Veri menuturkan hakim di PTUN yang memutus perkara gugatan DPD tersebut harus bersikap berani dan independen. “Jangan sampai karena menyelesaikan kasus atasannya, hakim merasa canggung,” katanya di Jakarta, Selasa, 6 Juni 2017.
Pelantikan Oesman alias OSO menjadi seteru di tubuh DPD karena dinilai cacat hukum. Mantan Wakil Ketua DPD Gusti Kanjeng Ratu Hemas menggugat pemanduan sumpah oleh Wakil Ketua MA Suwardi terhadap Oesman pada Selasa, 4 April 2017. Tindakan pemanduan sumpah itu, kata dia, bertentangan dengan putusan MA Nomor 20P/HUM/2017, yang sudah menentukan masa jabatan DPD selama lima tahun.
Veri menegaskan pelantikan OSO tidak sah secara hukum lantaran mengangkangi putusan MA. Selain itu, pelantikan pimpinan DPD dilakukan Ketua MA sebagai hak prerogatif yang melekat. Pada sidang putusan nanti, ia meminta hakim bertindak independen dengan melihat bahwa kepemimpinan OSO ilegal.
Saat ini, OSO menjabat dalam dua lembaga, yaitu Ketua DPD dan Wakil Ketua Majelis Permusyawaratan Rakyat (MPR). Jabatan ganda tersebut juga dinilai bertentangan dengan peraturan.
Peneliti dari Pusat Kajian Antikorupsi Universitas Gadjah Mada, Hifdzil Alim, meminta Ketua MPR Zulkifli Hasan mengambil sikap atas kepemimpinan OSO. Ia menilai jabatan ganda OSO berpotensi memunculkan korupsi.

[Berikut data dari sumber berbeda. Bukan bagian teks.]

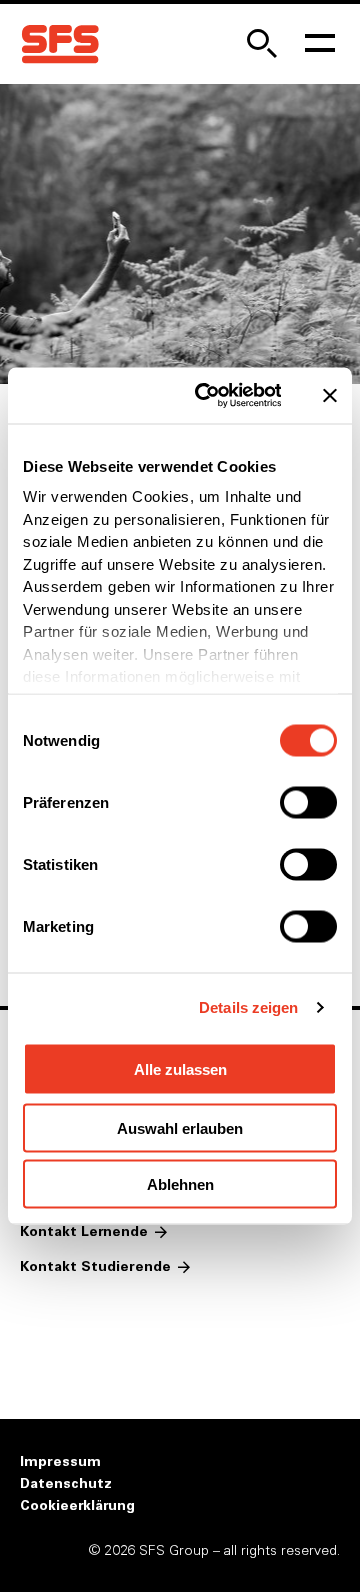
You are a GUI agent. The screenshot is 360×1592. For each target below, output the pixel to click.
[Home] (60, 44)
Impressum (60, 1462)
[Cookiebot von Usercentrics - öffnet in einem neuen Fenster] (207, 396)
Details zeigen (248, 1007)
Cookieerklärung (77, 1506)
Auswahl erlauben (180, 1127)
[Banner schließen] (330, 395)
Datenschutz (66, 1484)
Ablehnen (180, 1184)
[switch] (308, 802)
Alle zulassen (180, 1068)
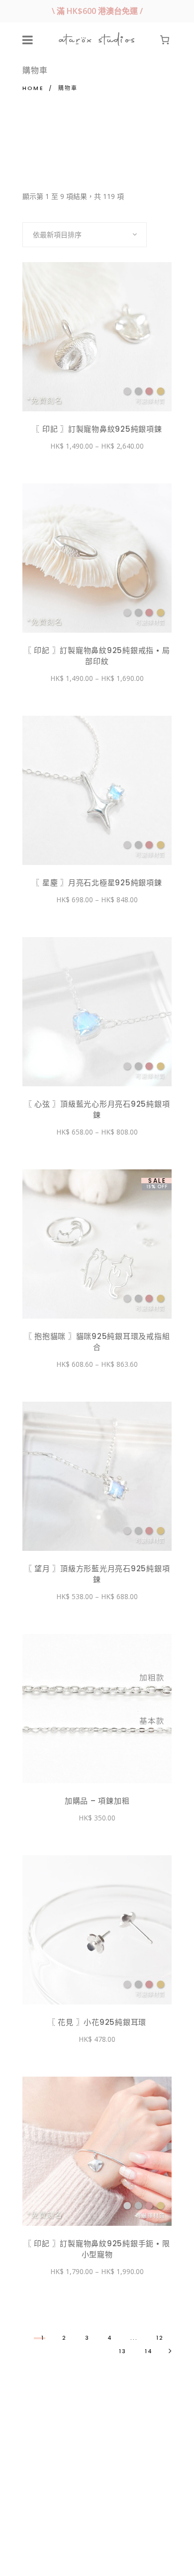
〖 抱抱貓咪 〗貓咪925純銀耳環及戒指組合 (97, 1341)
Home (33, 88)
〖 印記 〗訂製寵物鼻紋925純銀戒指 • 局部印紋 (97, 656)
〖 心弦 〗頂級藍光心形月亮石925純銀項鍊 (97, 1109)
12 (160, 2338)
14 (149, 2351)
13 (122, 2351)
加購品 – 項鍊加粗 (97, 1801)
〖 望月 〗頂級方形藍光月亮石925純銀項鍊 (97, 1574)
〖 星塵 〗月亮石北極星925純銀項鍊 (97, 882)
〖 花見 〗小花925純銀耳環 (97, 2022)
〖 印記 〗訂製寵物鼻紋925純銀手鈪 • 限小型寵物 (97, 2249)
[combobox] (84, 234)
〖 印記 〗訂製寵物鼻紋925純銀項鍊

Hifdzil menyebutkan ada cara-cara premanisme untuk mengambil alih jabatan pimpinan DPD yang sah menjadi kepemimpinan baru. Karena itu, Zulkifli dinilai mesti bersuara tanpa harus memecat OSO. “Tidak bisa dua lembaga dipimpin oleh satu orang,” ucapnya.